Cumulative incidence of HCC as per high, moderate, and low risk: model 1 vs model 2. The separation in HCC cumulative incidence between the 3 risk groups is similar for model 1 and model 2. This is consistent with both models having comparable levels of discrimination. High risk was defined as a risk score in the 67th percentile or greater (ie, top tertile); low risk was defined as a risk score in the 33rd percentile or lower (ie, bottom tertile). Moderate-risk patients are those whose risk score was in the middle tertile.

Figure 2

The histogram of 3-year predicted HCC risk (model 2 minus model 1).

Figure 3

The scatter plot (Bland-Altman plot) of model 1 minus model 2 predicted 3-year HCC probability (vertical axis) and mean of model 1 and model 2 HCC probability (horizontal axis). There are 1629 circles in this scatter plot, one for each participant in the sample.

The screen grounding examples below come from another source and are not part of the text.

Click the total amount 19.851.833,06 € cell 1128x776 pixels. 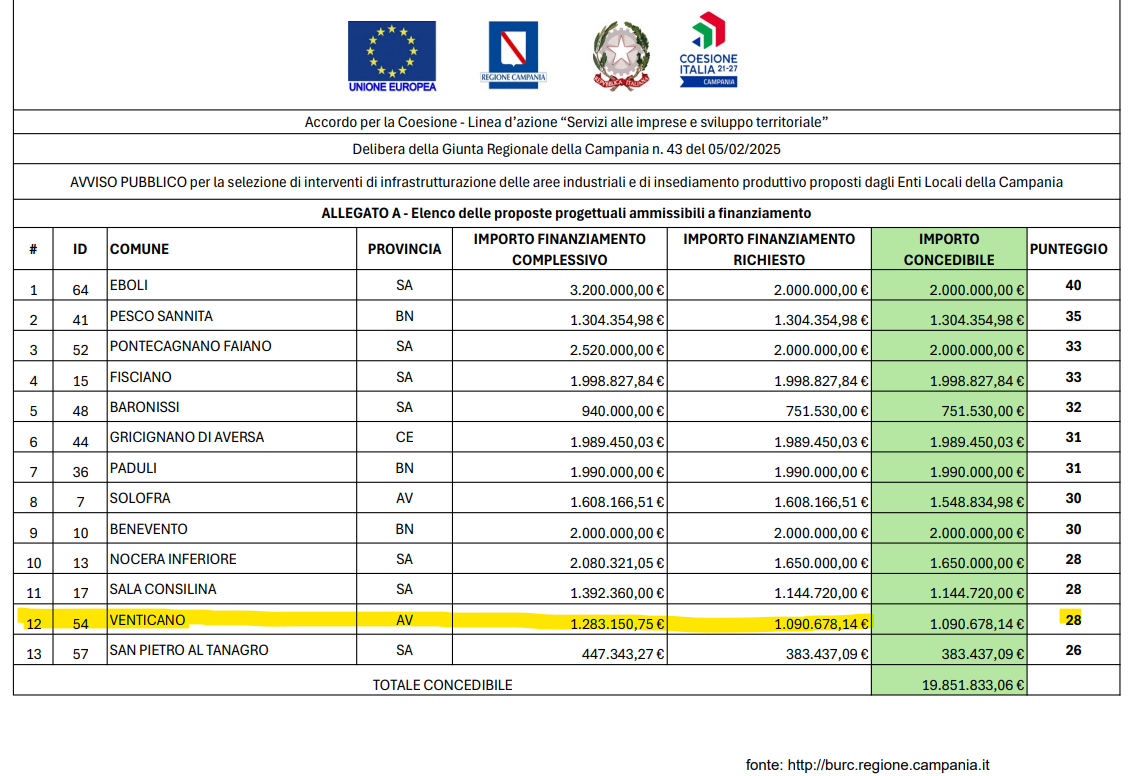pos(947,684)
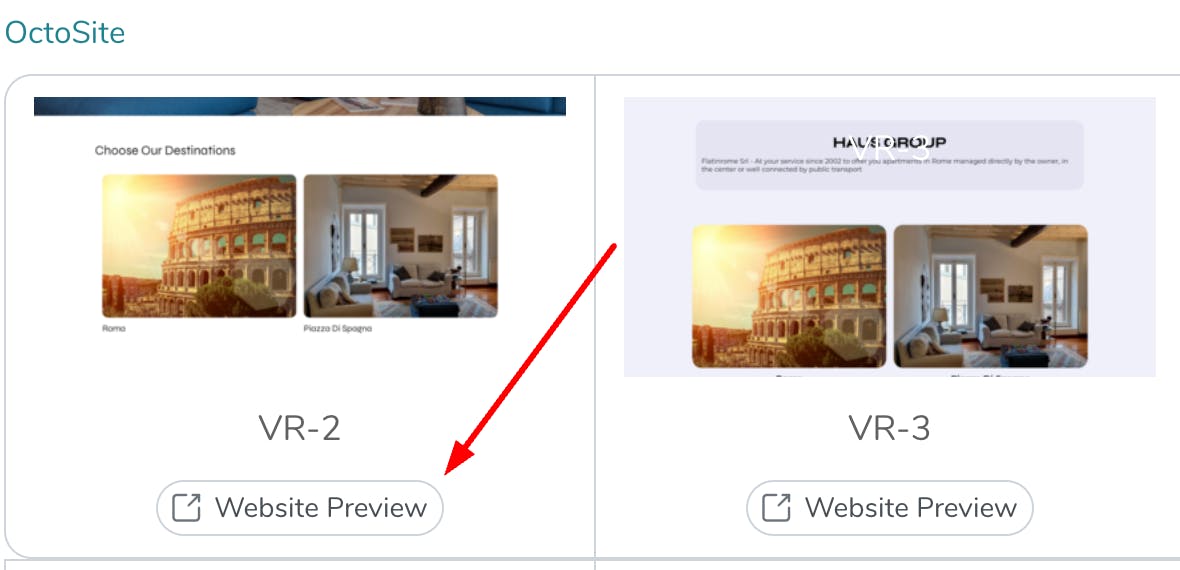
Task: Click the Choose Our Destinations heading
Action: click(165, 151)
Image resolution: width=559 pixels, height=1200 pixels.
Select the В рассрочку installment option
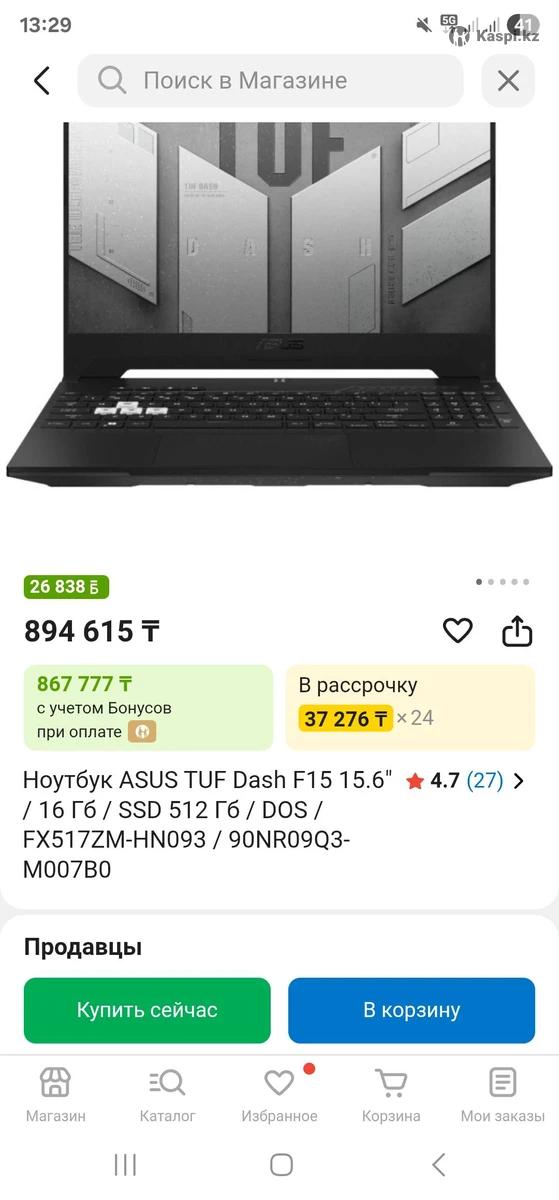coord(411,707)
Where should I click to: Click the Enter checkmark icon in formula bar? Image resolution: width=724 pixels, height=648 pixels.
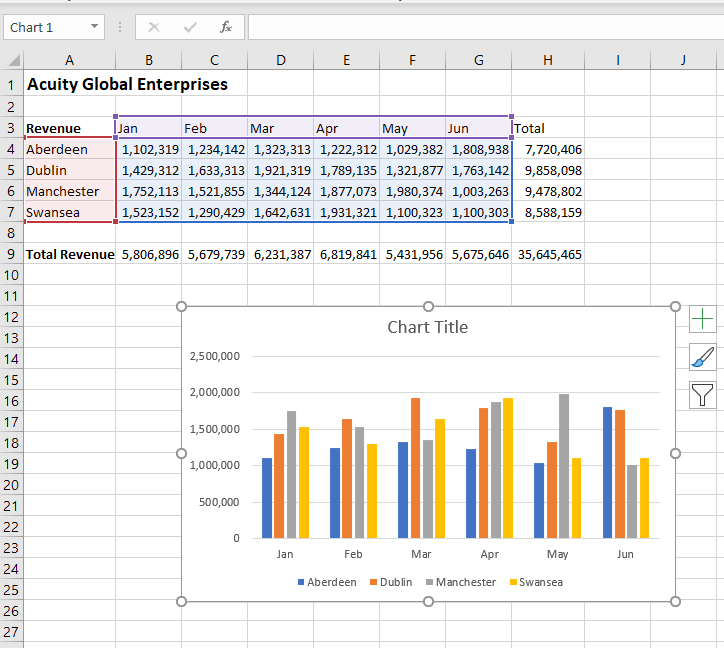coord(190,27)
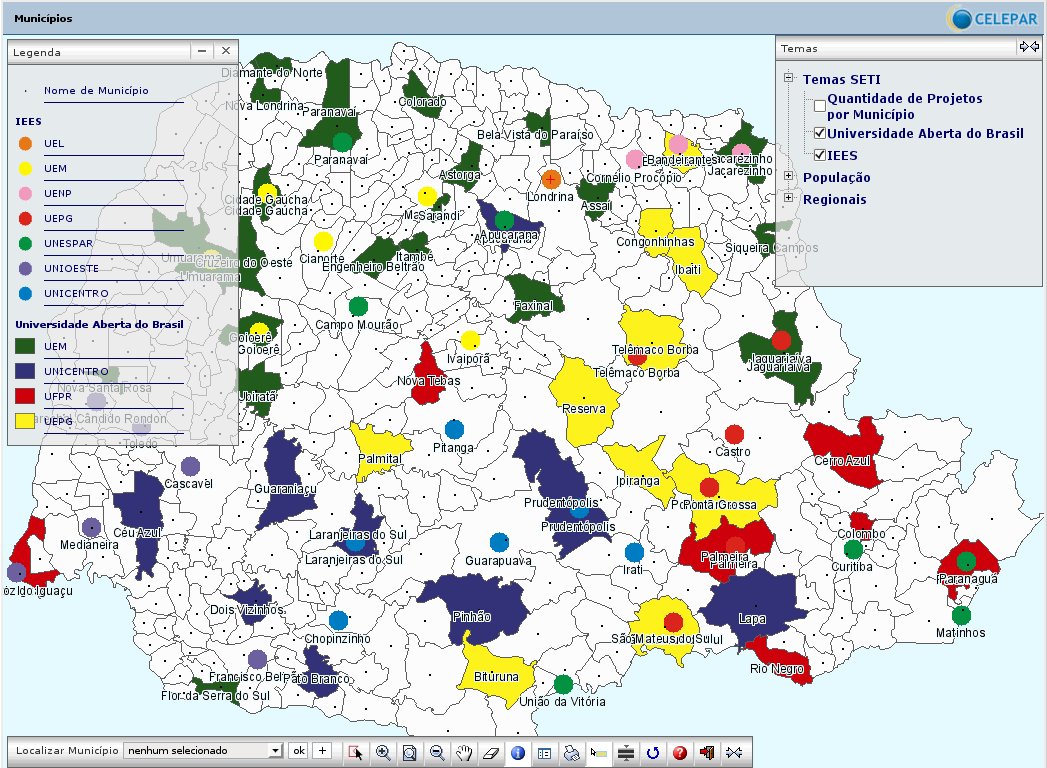Click the plus button next to ok

322,750

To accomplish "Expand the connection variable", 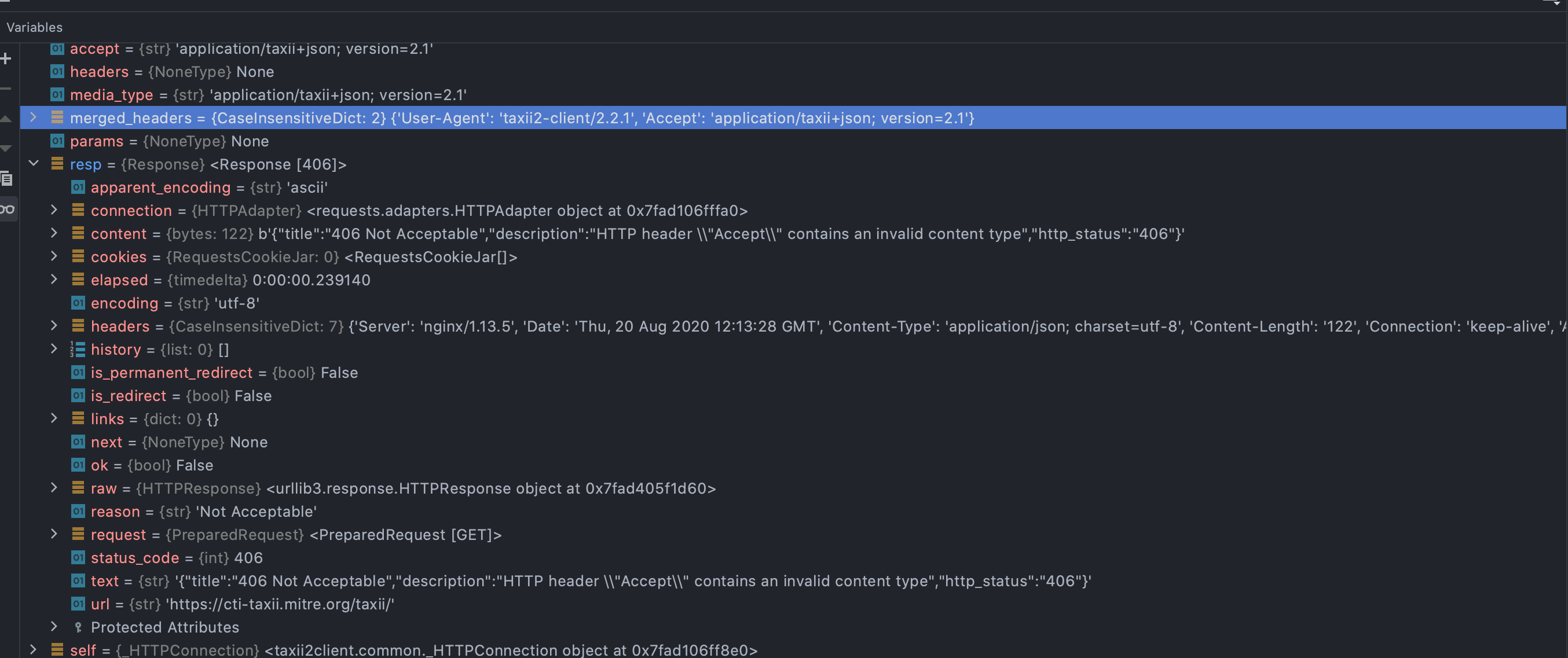I will (x=54, y=211).
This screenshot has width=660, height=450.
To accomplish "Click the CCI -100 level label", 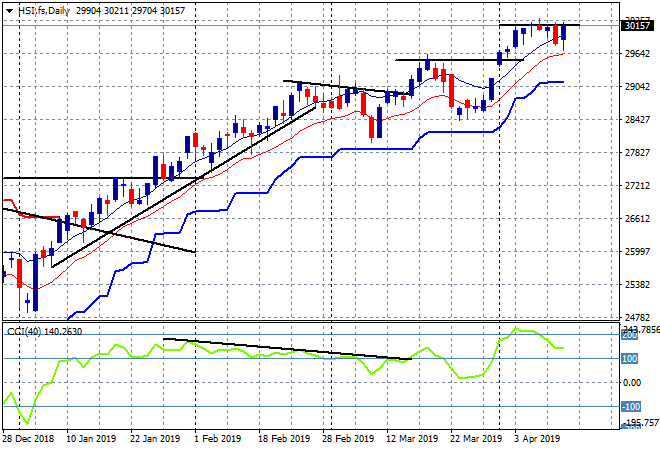I will (631, 407).
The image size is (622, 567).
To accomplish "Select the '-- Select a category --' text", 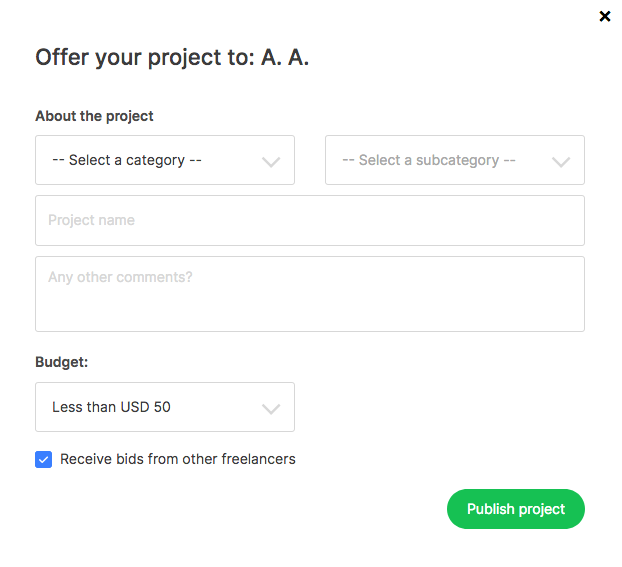I will click(127, 160).
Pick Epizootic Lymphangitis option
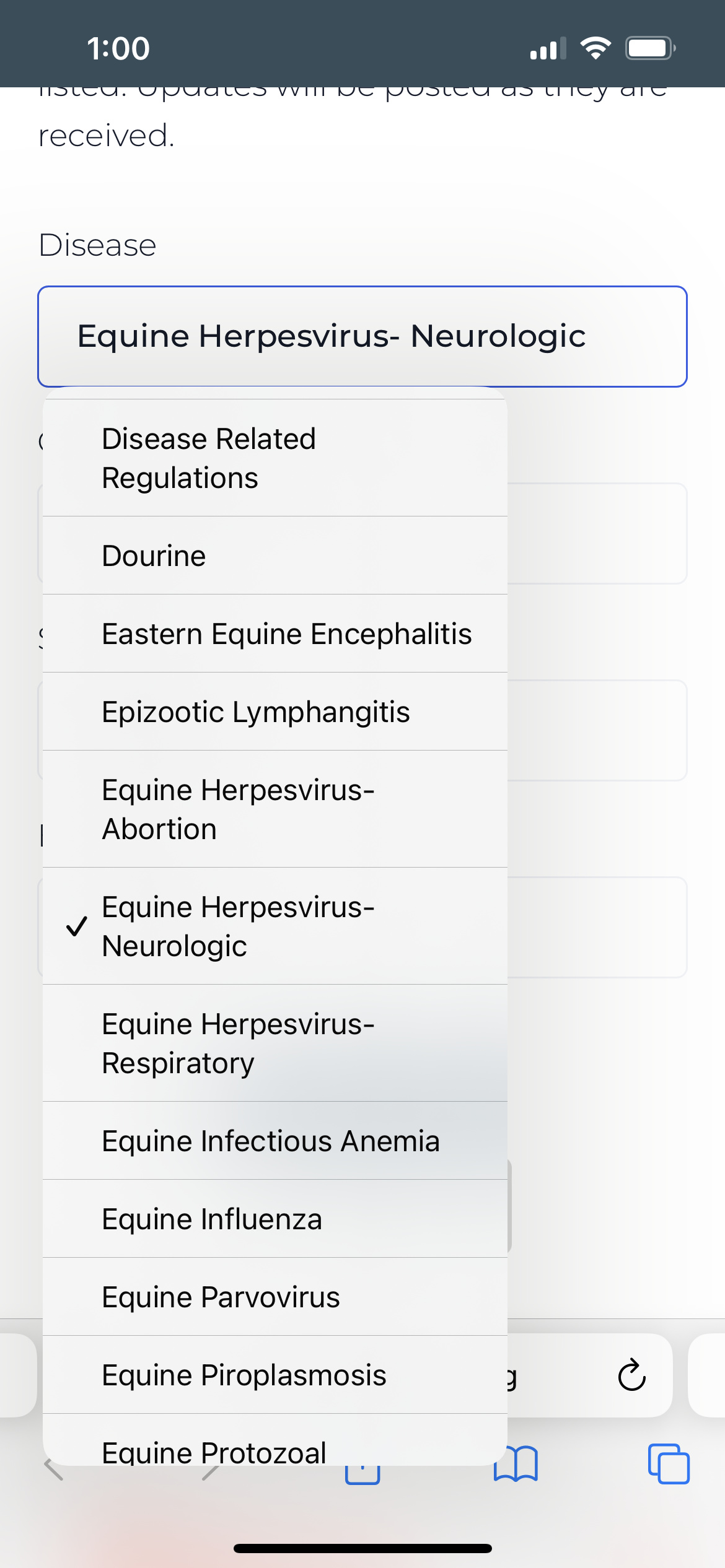725x1568 pixels. [275, 712]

The horizontal black line denotes the point at which model 1 and model 2 predictions are equal. Points below the black line indicate the Cox model (model 1) prediction is greater than the Fine-Gray model (model 2). In addition, vice versa, points above the black line indicate Cox model (model 1) prediction is less than the Fine-Gray model (model 2). The dashed red line is the mean value for the model 2 prediction minus the model 1 prediction.

Figure 4

Three-year predicted HCC probability for patients where there is at least a 2% absolute difference between model 1 and model 2 prediction (N=43). There are 43 rows in this graph; each row indicates the 3-year risk of HCC predicted by model 1 (blue dot) and the 3-year risk predicted by model 2 (red dot) for a specific patient. Only patients with >2% absolute difference in 3-year risk predicted by model 1 and model 2 are shown in this plot.